Produção de texto Inicial
Poste aqui o seu texto => Produção de texto Inicial
Produção de texto Inicial
Atividades
O texto que estudaremos é de Clarice Lispector.
Faça uma pesquisa na internet a respeito da vida e obras de Clarice Lispector e registre em seu caderno.
Ouça o Audiobook do Conto Restos de Carnaval de Clarice Lispector
4. Os contos de Clarice Lispector são marcados por temas psicológicos, de introspecção. Muitos deles discorrem sobre a infância e a adolescência da escritora. Você leu um de seus contos, chamado “Restos de Carnaval”, que trata de uma descoberta da narradora, a partir de uma experiência que teve quando ainda era criança. Ao ler o texto, o que é possível refletir sobre a conexão entre realidade e fantasia que uma festa de carnaval pode proporcionar.

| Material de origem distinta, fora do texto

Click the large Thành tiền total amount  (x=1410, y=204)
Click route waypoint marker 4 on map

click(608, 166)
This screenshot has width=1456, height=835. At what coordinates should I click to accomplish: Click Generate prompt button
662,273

Restos do carnaval, de Clarice Lispector
Clarice Lispector
Não, não deste último carnaval. Mas não sei por que este me transportou para a minha infância e para as quartas feiras de cinzas nas ruas mortas onde esvoaçavam despojos de serpentina e confete. Uma ou outra beata com um véu cobrindo a cabeça ia à igreja, atravessando a rua tão extremamente vazia que se segue ao carnaval. Até que viesse o outro ano. E quando a festa ia se aproximando, como explicar a agitação íntima que me tomava? Como se enfim o mundo se abrisse de botão que era em grande rosa escarlate. Como se as ruas e praças do Recife enfim explicassem para que tinham sido feitas. Como se vozes humanas enfim cantassem a capacidade de prazer que era secreta em mim. Carnaval era meu, meu.

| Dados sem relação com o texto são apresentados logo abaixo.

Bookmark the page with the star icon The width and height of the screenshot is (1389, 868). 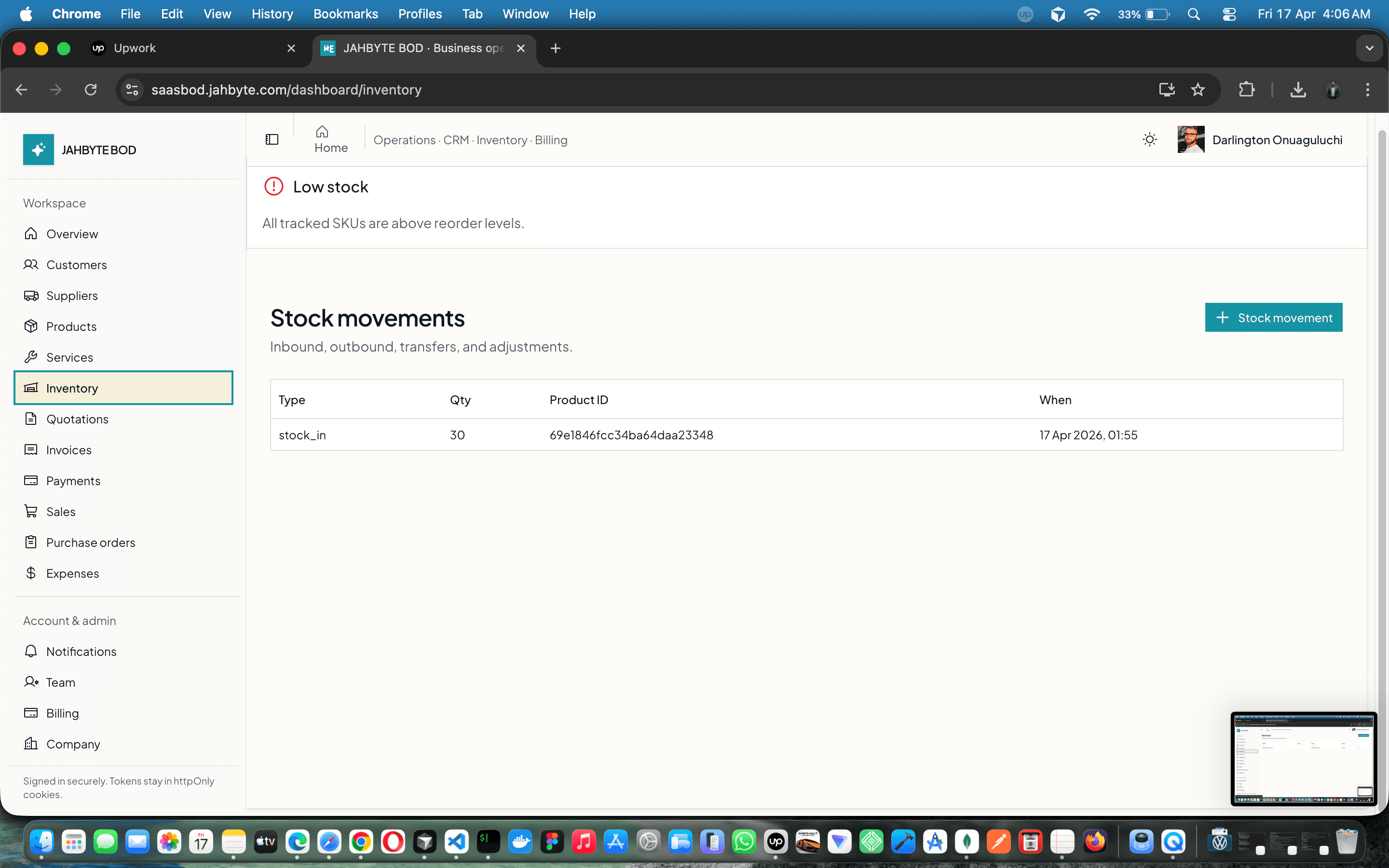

No entanto, na realidade, eu dele pouco participava. Nunca tinha ido a um baile infantil, nunca me haviam fantasiado. Em compensação deixavam-me ficar até umas 11 horas da noite à porta do pé de escada do sobrado onde morávamos, olhando ávida os outros se divertirem. Duas coisas preciosas eu ganhava então e economizava-as com avareza para durarem os três dias: um lança-perfume e um saco de confete. Ah, está se tornando difícil escrever. Porque sinto como ficarei de coração escuro ao constatar que, mesmo me agregando tão pouco à alegria, eu era de tal modo sedenta que um quase nada já me tornava uma menina feliz.

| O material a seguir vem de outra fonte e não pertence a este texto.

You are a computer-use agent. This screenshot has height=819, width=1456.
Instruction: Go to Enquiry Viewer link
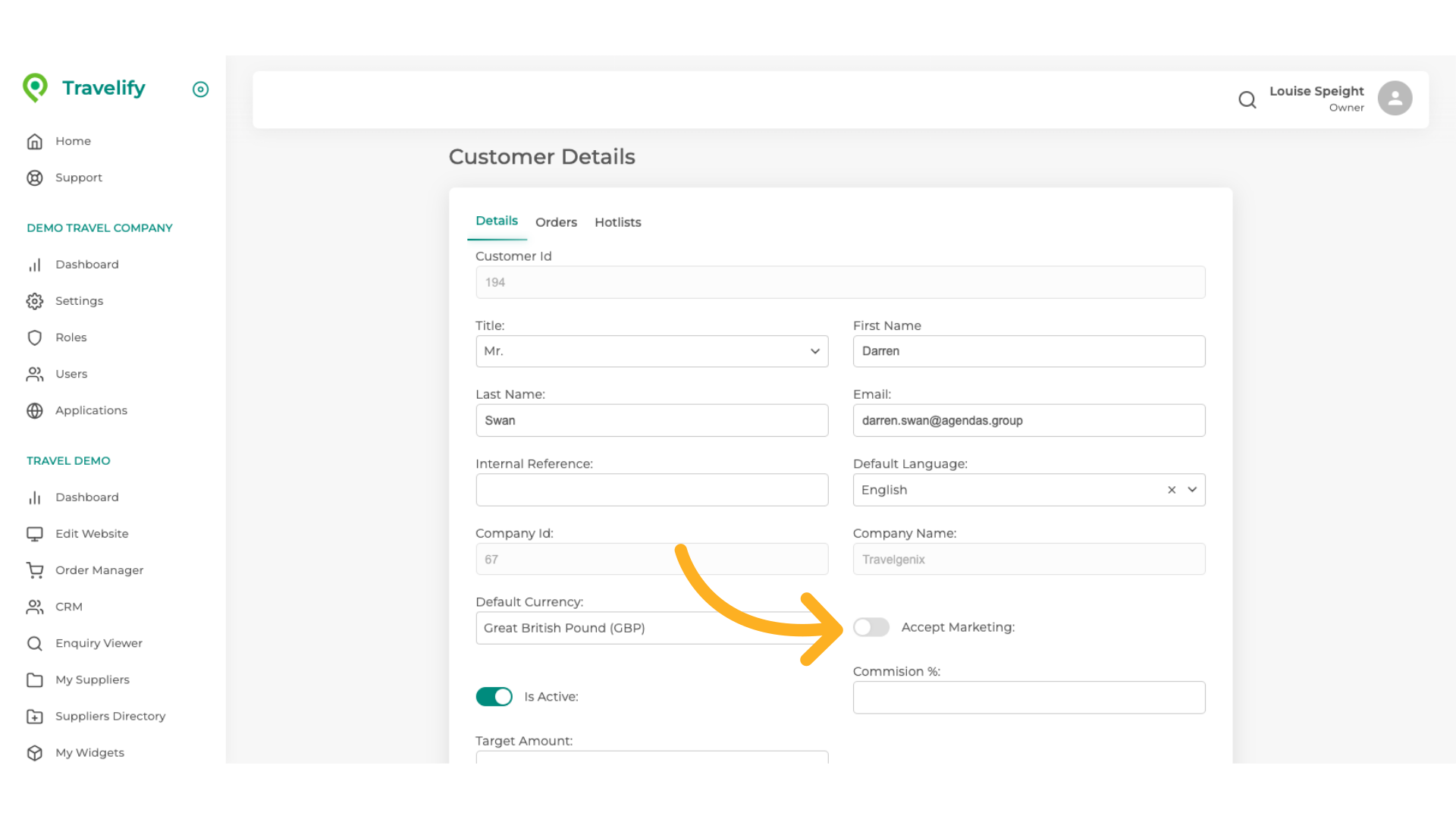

E as máscaras? Eu tinha medo, mas era um medo vital e necessário porque vinha de encontro à minha mais profunda suspeita de que o rosto humano também fosse uma espécie de máscara. À porta do meu pé de escada, se um mascarado falava comigo, eu de súbito entrava no contato indispensável com o meu mundo interior, que não era feito só de duendes e príncipes encantados, mas de pessoas com o seu mistério. Até meu susto com os mascarados, pois, era essencial para mim.
Não me fantasiavam: no meio das preocupações com minha mãe doente, ninguém em casa tinha cabeça para carnaval de criança. Mas eu pedia a uma de minhas irmãs para enrolar aqueles meus cabelos lisos que me causavam tanto desgosto e tinha então a vaidade de possuir cabelos frisados pelo menos durante três dias por ano. Nesses três dias, ainda, minha irmã acedia ao meu sonho intenso de ser uma moça eu mal podia esperar pela saída de uma infância vulnerável e pintava minha boca de batom bem forte, passando também ruge nas minhas faces. Então eu me sentia bonita e feminina, eu escapava da meninice.
Mas houve um carnaval diferente dos outros. Tão milagroso que eu não conseguia acreditar que tanto me fosse dado, eu, que já aprendera a pedir pouco. É que a mãe de uma amiga minha resolvera fantasiar a filha e o nome da fantasia era no figurino Rosa. Para isso comprara folhas e folhas de papel crepom cor-de-rosa, com as quais, suponho, pretendia imitar as pétalas de uma flor. Boquiaberta, eu assistia pouco a pouco à fantasia tomando forma e se criando. Embora de pétalas o papel crepom nem de longe lembrasse, eu pensava seriamente que era uma das fantasias mais belas que jamais vira.
Foi quando aconteceu, por simples acaso, o inesperado: sobrou papel crepom, e muito. E a mãe de minha amiga talvez atendendo a meu apelo mudo, ao meu mudo desespero de inveja, ou talvez por pura bondade, já que sobrara papel resolveu fazer para mim também uma fantasia de rosa com o que restara de material. Naquele carnaval, pois, pela primeira vez na vida eu teria o que sempre quisera: ia ser outra que não eu mesma.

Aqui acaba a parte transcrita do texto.